On another note, today I was reminded of how much we should treasure our lives...the good and the bad. I worked with a new patient who has much more life to live, and yet is so very very ill. We hope that the drugs used in this particular trial will extend the life of this person to at least 6 months to have some time with the family and we are praying that maybe, just maybe the drug will help to shrink some or all of the growing cancerous lesions.
Please thank God for your beautiful lives and live each moment to the fullest.
Wednesday, January 20, 2010
Just thought I would jot something down here in the blog. I am so busy now, I don't have time to take a potty break at work. Holy Cow. I'm even traveling out of state in a few weeks (for the job). I love it, but it is not e-a-s-y
Friday, January 15, 2010
I think it was a mix of being overwhelmed, being tired and a bit of nothing to say that has kept me from posting for a while. I read your blogs while I was on hiatus and as usual was entertained, so thanks for that.

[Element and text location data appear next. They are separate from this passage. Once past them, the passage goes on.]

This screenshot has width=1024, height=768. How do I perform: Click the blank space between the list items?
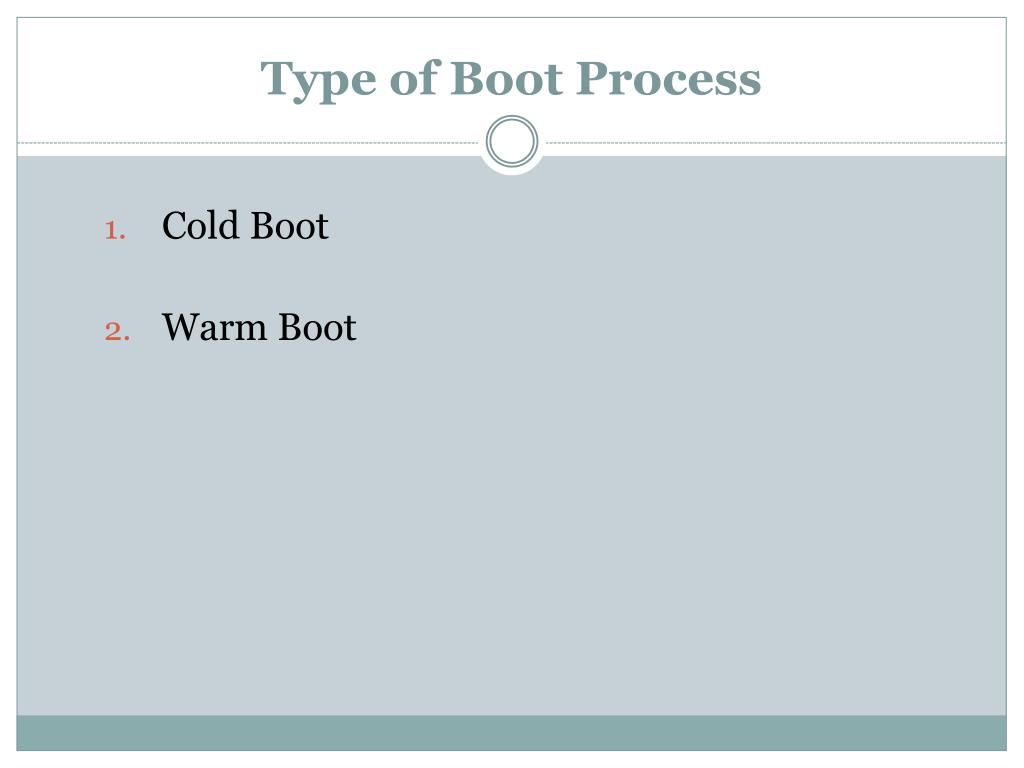click(259, 277)
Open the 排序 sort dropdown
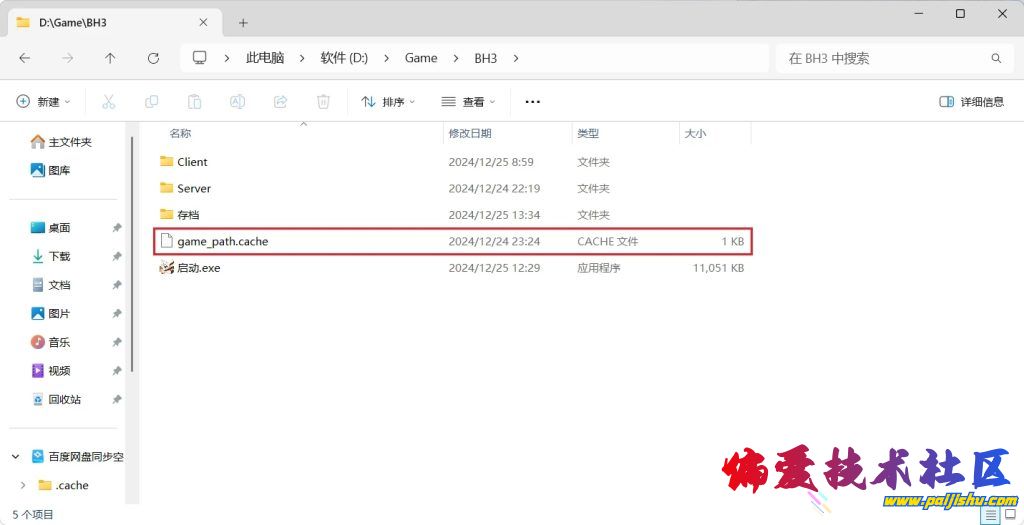 [x=388, y=101]
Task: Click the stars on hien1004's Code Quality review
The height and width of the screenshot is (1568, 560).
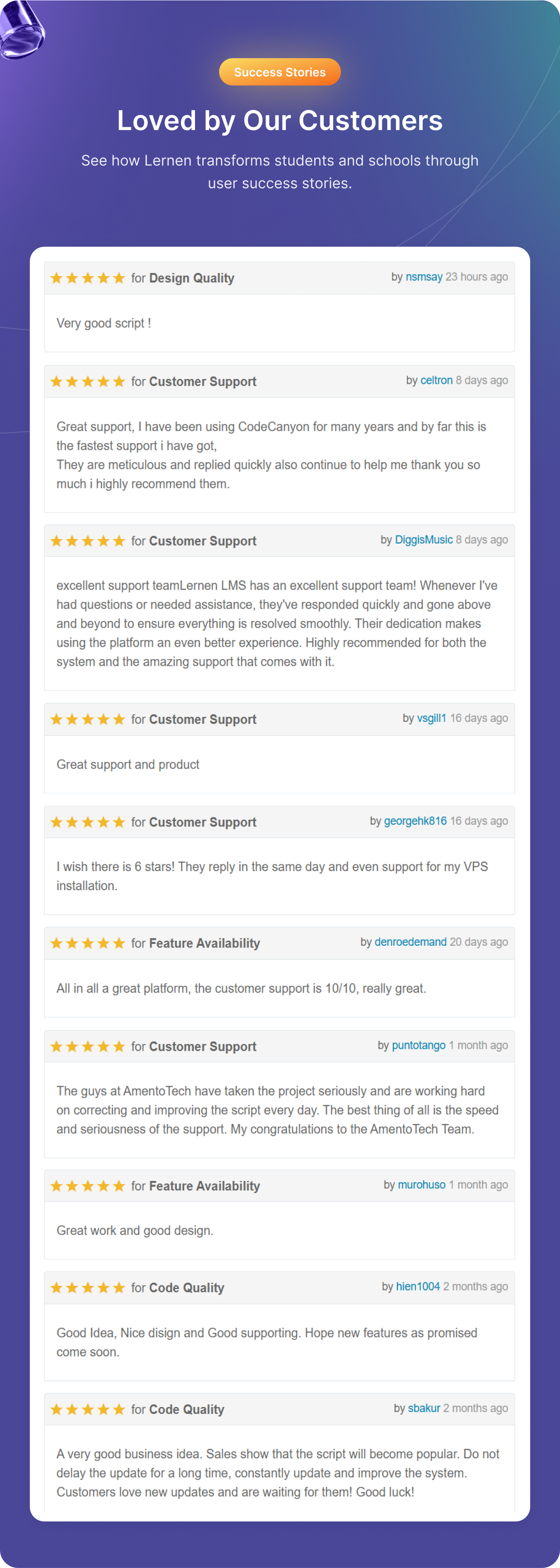Action: point(88,1287)
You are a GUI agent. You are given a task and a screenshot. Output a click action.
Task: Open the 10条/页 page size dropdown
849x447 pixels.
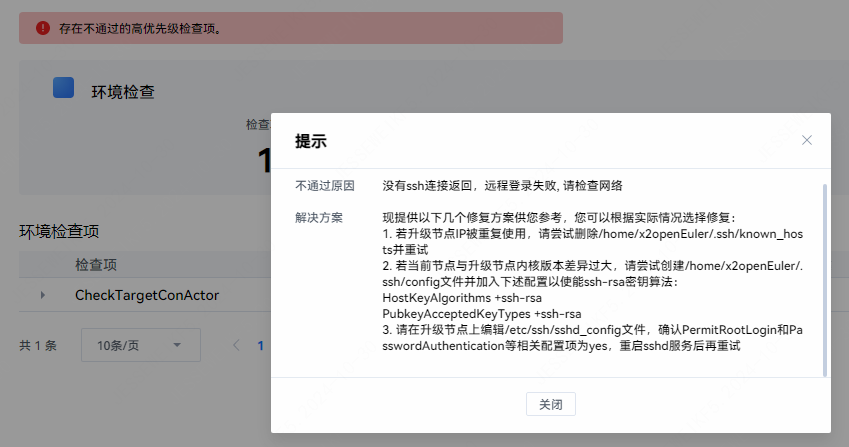click(140, 345)
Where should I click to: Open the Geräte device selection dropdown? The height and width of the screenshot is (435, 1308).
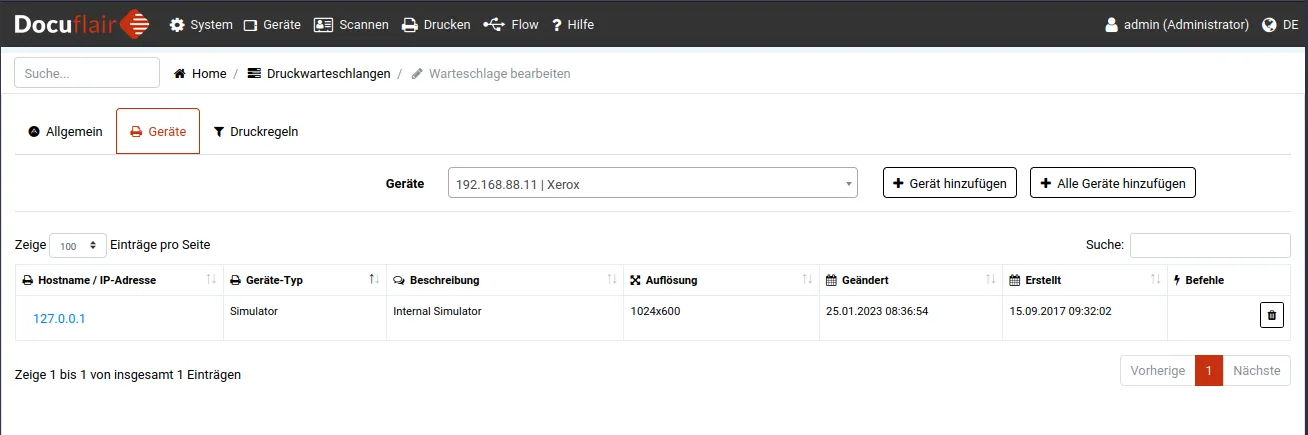(652, 184)
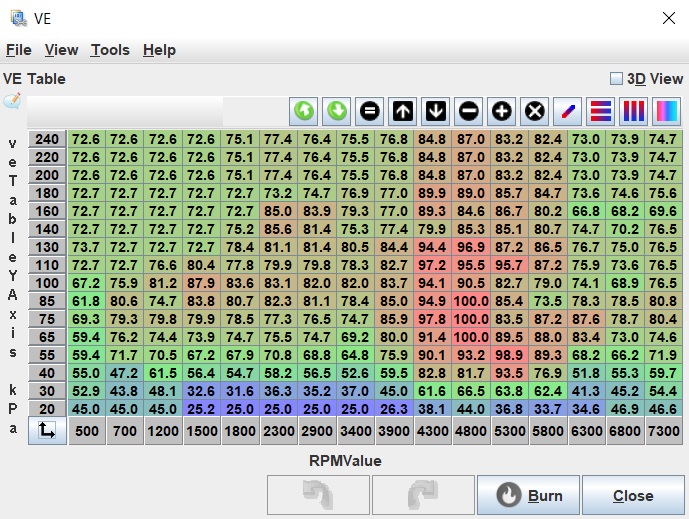Open the Help menu
This screenshot has width=689, height=519.
pos(159,50)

I have had to make myself numb over the past year in dealing with the adoption. I just couldn't think about it or dwell on it anymore. I don't think we were mistaken when Heavenly Father let us know that our little girl was halfway across the world, and since I know that...I wait.
So moving on, 2009 was kind of a tough year for us, but we have high hopes for 2010. Since I need more than to just sit around at home waiting for the kidlet to come home...I have found myself a new job. It happened suddenly, but I felt it was the right fit. It is exactly where I want to be, in Oncology research helping people on clinical trials receive the best treatment regimens that are available. I love this area of work. Most of the patients I deal with have angel hearts and I learn much more from them than I could ever give back.
Anywho, just an update from our camp. We are hopeful, happy and excited to see our LID getting closer. I hope you all are well and happy too!